TERMS & CONDITIONS
1. General. This Agreement shall be governed by and interpreted in accordance with the laws of the state of Connecticut. This constitutes the entire agreement between Buyer and Supplier with respect to the purchase and sale of the products described on the face of hereof and only representations or statements contained herein shall be binding upon Supplier as a warranty or otherwise. Acceptance or acquiescence in the course of performance rendered pursuant hereto shall not be relevant to determine the meaning of this writing even though the accepting or acquiescing party has knowledge of the nature of the performance and opportunity for objection. No addition to or modification of any of the terms and conditions specified herein shall be binding upon Supplier unless made in writing and signed by a dully authorized representative of supplier. The terms and conditions specified shall prevail notwithstanding any variance from the Terms & Conditions of any order or other form submitted by buyer for the products set forth on this Agreement “Product”. To the extent that this writing may be treated as an acceptance of buyer’s prior offer, such acceptance is expressly made conditional an assent by buyer to the terms hereof, and, without limitation, acceptance of the goods by buyer shall constitute such assent. All cancellations and reschedules require minimum of thirty (30) days notice. Soma Technology, Inc. shall not be liable for any defects, non-performance, or performance of equipment not within the manufacturer’s specifications or tolerances that result from the buyer’s failure to use and maintain the equipment in accordance with the manufacturer’s recommendations, guidelines or due to normal wear.
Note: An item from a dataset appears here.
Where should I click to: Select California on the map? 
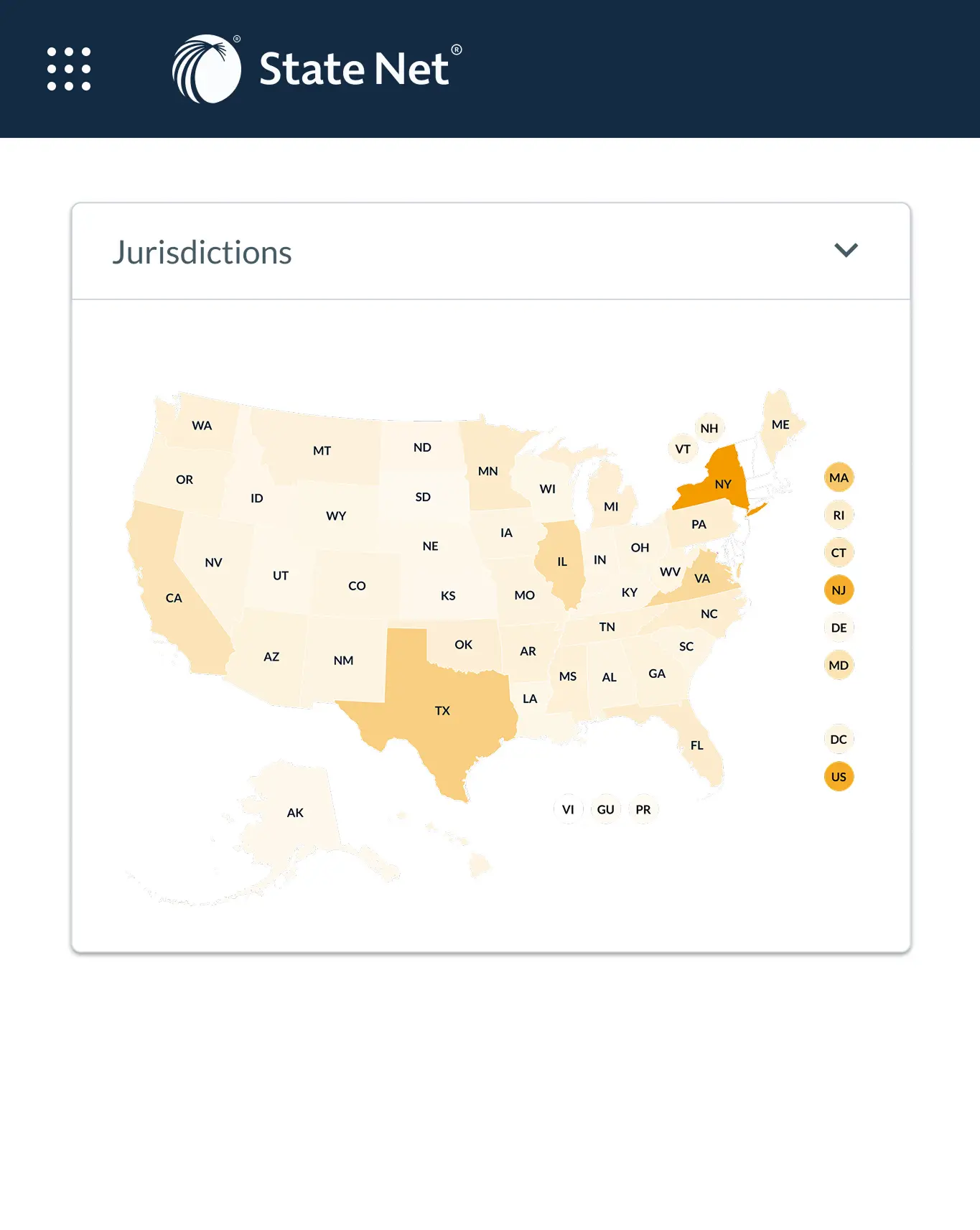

2. Delivery and Risk of Loss. All deliveries shall be F.O.B. Soma Technology, Inc. unless stated otherwise in the invoice. All demo, used and refurbished products are subject to availability.
3. Terms of Payment. Unless otherwise stated, payment by the buyer is due thirty (30) days from the shipping date appearing on the Soma Technology, Inc. invoice. Any amount payable hereunder, which remains unpaid after the due date shall be subject to a late charge of 1.5% per month from the due date until such amount is paid. Payment may be made by check, irrevocable Letter of Credit or wire transfers. Prices are in U.S. dollars and are subject to change without notice. Furthermore, purchaser is liable for all collection fees.
4. Warranty. Unless otherwise stated, all items are sold with a ninety (90) day from the date of shipment. During such period Soma Technology, Inc. will, at no charge to the customer, either repair or replace (at Soma Technology, Inc. sole option) any part of the equipment found by Soma Technology, Inc. to be defective in material or workmanship. Buyers must comply with all applicable FDA guidelines regarding sale and use of medical equipment in the United States. All refurbished items are subject to prior sale.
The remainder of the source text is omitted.